Being in the spotlight can be exciting. Being blinded by the light of an approaching car while dining is a definite mood slayer. For an easy fix, the landlord erects a simple planter/barrier near the curb, thus shielding the eyes of the dining patrons, right? What can the affected restaurateur do without this? Paul Wu has blinds on his windows, but these have little effect on super-bright halogen headlights.
Exterior lighting is only one of the issues at Wu's 80-seat Yama Asian Fusion. Interior lights illuminate with fluorescents as well -- so much for the ambiance. To compensate, though, Wu comes forth issuing oshibori, hot towels as a prelim to dining. These feel good and attempt to reset the tone.
Located in the mixed use Morrison Center in South Park, Yama honors Asian traditions by offering an ambitious menu. For Wu's family, Yama is not their first restaurant venture. Joyce Yang, Wu's wife, and her family have owned Osaka in Charleston for 10 years and the Osaka in Cornelius for four. Yang's brother Steve, a partner in this venture, is the Itamae (sushi chef). Both Wu and the Yangs are ethnic Taiwanese.

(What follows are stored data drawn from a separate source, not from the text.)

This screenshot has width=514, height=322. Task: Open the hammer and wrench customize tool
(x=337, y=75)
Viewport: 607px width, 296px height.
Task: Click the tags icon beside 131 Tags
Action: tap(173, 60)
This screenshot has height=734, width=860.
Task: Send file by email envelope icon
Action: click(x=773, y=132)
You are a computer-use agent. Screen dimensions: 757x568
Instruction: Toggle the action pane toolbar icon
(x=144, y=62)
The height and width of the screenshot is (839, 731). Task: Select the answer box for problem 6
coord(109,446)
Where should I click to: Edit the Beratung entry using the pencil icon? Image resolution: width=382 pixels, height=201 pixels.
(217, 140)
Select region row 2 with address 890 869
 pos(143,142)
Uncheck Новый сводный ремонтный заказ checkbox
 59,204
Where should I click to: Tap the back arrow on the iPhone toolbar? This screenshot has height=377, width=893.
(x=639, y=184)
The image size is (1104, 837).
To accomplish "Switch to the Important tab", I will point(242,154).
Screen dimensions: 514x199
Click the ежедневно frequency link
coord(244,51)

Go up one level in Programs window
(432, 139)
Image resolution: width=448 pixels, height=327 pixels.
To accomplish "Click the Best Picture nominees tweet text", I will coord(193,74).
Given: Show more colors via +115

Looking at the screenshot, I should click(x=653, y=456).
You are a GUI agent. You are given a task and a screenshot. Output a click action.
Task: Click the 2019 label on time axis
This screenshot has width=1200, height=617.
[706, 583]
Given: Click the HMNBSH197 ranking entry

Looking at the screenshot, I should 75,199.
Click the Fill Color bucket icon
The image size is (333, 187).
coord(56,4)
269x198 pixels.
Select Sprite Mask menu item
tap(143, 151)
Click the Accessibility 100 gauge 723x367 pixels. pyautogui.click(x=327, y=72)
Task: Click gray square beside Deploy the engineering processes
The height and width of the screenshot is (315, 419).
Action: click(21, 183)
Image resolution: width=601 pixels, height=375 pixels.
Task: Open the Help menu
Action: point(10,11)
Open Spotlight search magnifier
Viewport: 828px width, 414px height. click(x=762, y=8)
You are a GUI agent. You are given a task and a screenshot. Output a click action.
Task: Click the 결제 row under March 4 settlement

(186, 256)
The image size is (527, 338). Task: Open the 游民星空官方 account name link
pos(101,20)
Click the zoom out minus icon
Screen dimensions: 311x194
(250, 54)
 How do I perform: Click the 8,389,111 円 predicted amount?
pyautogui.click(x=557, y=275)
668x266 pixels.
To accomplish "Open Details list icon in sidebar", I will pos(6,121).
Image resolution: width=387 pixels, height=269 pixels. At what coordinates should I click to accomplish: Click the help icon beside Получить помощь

But sometimes when striving to be too much, little is accomplished. Yama's sushi is listless at best while lacking a visual appeal that sets stage for a parade of culinary treats. These rolls are simply sliced and not upended to create drama, while the interiors are monotoned. Nigiri is offered in quantity rather than quality. To order uni (sea urchin) the sushi bar must radiate perfection. Even though this counter was less than perfect, I tried the uni anyway. I shouldn't have.
For those novices or sushi squeamish, of Yama's 30 "special" rolls more than half are prepared fried (tempura) or smoked and are marked as such. The rolls, on the other hand, are as about as original as those found in a South Park grocery store.
What was exceptional was the hamachi kama, an opulent dish of crispy collar of yellowtail tuna. The collar is that part of the fish between first fins and face and is prime real estate for succulent meat. Picking through the bone for flavorful mouthfuls via chopsticks is delightful. Albeit pricey for an appetizer at $11, this kama is spectacular in taste.
The daily roster holds a dozen pathetically plain hibachi dishes ($13 through $25) inclusive of a clear soup, an iceberg salad with a literal dollop of ginger dressing -- yes, it sat on the top -- and fried rice. Yama has a small wine list, a handful of sakis, and some beers.
The menu is chock-full of entrée offerings leaning towards that East West nexus: fish and chips with Hawaiian salsa, grilled filet mignon with a ginger-soy glaze ($23), chicken tenders with a spicy orange sauce, and grilled chicken with a wasabi pepper sauce. The "Love Boat for Two" is an assortment of sushi, sashimi, and maki for $46.95. Even though the kitchen has a decade of experience in Charleston and a few months here, the kitchen creeps. This allows time for counting the goings and comings of a number of cars, musing over the saki in a box behind the bar, and casually watching the gentle swaying of the wine glasses suspended above the bar. Most customers seemed too engaged in conversation to care.
"Fusion" is one of those 1990s throwback words like "whatever" that got overplayed. Does fusion mean to be all things to all people? Or is it a mishmash of blended food ingredients from a specialized geographical region? Does a soy glaze on a steak make it an East West dish? After all, the word "tempura" is from Portuguese, not Japanese; but was used by the Japanese to describe a European culinary technique that we now all associate with this Asian island. Confusing? Indeed. But lest we all stand arm-in-arm singing "We are the world," let us at least agree that cuisine has become global and any other monikers are mere marketing schemes. Yama doesn't purport to be a Japanese sushi shop or restaurant; Yama is "Asian fusion." Owner Wu says he is "focusing on an East-meets-West taste." Still I wager that Yama's karma is in the kama.